Azure - When using Application Insights sampling is it possible to preserve related entries along with excluded items

AlexK
April 23, 2024
203 views
1 vote
2 Answers

I’ve been playing around with telemetry sampling in order to avoid hitting App Insights daily logs cap. Ideally, I want to apply sampling to everything but exclude exceptions and preserve related traces (same operation id) for the exceptions.

I’ve created a sample console app to test things and so far I can successfully sample and preserve exceptions. But related traces get sampled as well.

I looked at implementing custom ITelemetryProcessor, but it processes one entry at a time. So I’m not sure if it is even possible with custom processor. Maybe there is something that help achieve desired behavior.

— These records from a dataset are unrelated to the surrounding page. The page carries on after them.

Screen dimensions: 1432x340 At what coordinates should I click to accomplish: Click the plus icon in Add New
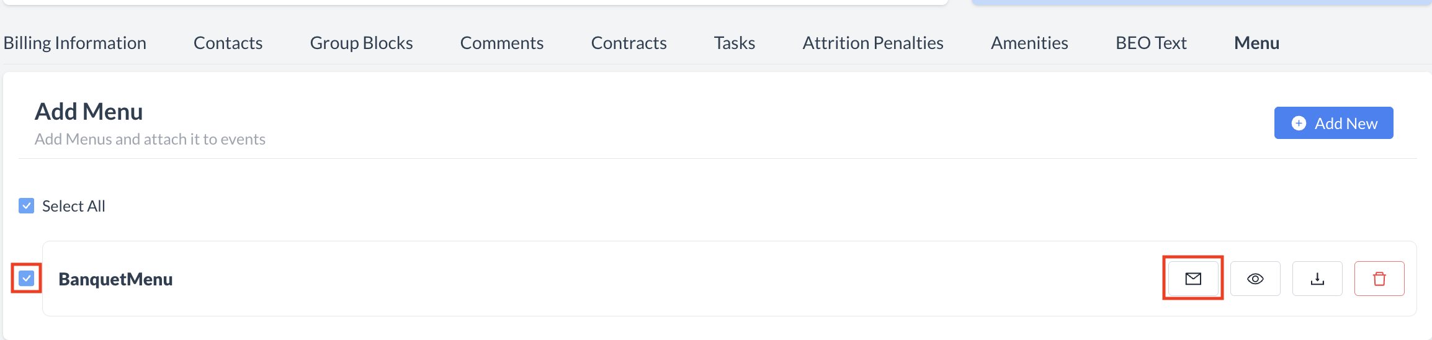click(x=1299, y=123)
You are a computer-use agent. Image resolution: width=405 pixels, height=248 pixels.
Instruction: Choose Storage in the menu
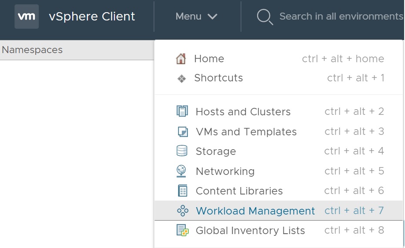pos(216,151)
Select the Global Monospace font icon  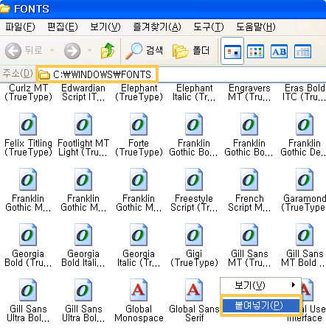point(139,301)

The Program.cs code is below

using Microsoft.ApplicationInsights;
using Microsoft.ApplicationInsights.Channel;
using Microsoft.ApplicationInsights.Extensibility;
using Microsoft.Extensions.DependencyInjection;
using Microsoft.Extensions.Logging;

const string appInsightConnString = "<connection string>";
const double samplingPercentage = 50;

var services = new ServiceCollection();

// add context
var context = new Context();
services.AddSingleton(context);

// configure application insights
services.AddApplicationInsightsTelemetryWorkerService(
    (options) =>
    {
        // disable adaptive sampling
        options.EnableAdaptiveSampling = false;
        options.ConnectionString = appInsightConnString;
    });

// configure logging
services.AddLogging(loggingBuilder =>
{
    loggingBuilder.ClearProviders();
    loggingBuilder.Services.AddSingleton<ILoggerProvider, ContextApplicationInsightsLoggerProvider>();
    loggingBuilder.AddConsole();
});

var serviceProvider = services.BuildServiceProvider();

// setup sampling
var telemetryConfiguration = serviceProvider.GetRequiredService<TelemetryConfiguration>();
var telemetryBuilder = telemetryConfiguration.DefaultTelemetrySink.TelemetryProcessorChainBuilder;
telemetryBuilder.UseSampling(samplingPercentage, excludedTypes: "Exception");
telemetryBuilder.Build();

// get logger
var logger = serviceProvider.GetRequiredService<ILogger<Program>>();

// do something important
DoWork(context, logger);

// explicitly call Flush() followed by sleep is required in console apps.
// this is to ensure that even if application terminates, telemetry is sent to the back-end.
var telemetryClient = serviceProvider.GetRequiredService<TelemetryClient>();
telemetryClient.Flush();
Task.Delay(10000).Wait();

Console.WriteLine("Flushed. Press any key to exit");
Console.ReadKey();


static void DoWork(Context context, ILogger logger)
{
    const int iterations = 50;
    const int errors = 15;

    // session Id to filter logs
    var sessionId = Guid.NewGuid().ToString();
    Console.WriteLine($"Session Id: {sessionId}");

    // randomize errors
    var random = new Random();
    var errorsHash = new HashSet<int>();
    while (errorsHash.Count < errors)
    {
        errorsHash.Add(random.Next(0, iterations));
    }

    // log
    for (var i = 0; i < iterations; i++)
    {
        context.CorrelationId = Guid.NewGuid().ToString();
        logger.LogInformation($"Begin operation: {context.CorrelationId}. Session Id: {sessionId}");
        if (errorsHash.Contains(i))
            logger.LogError(new Exception("test ex"), $"Error operation: {context.CorrelationId}. Session Id: {sessionId}");
        logger.LogInformation($"End operation: {context.CorrelationId}. Session Id: {sessionId}");
    }
}

Answers

Chosen as BEST ANSWER

Just wanted to post what I've came up so far after looking more into implementing custom telemetry processor. The idea to keep accumulating buckets of telemetry for some time before making sampling decision. It creates a bit of lag, but that's the best I've got so far.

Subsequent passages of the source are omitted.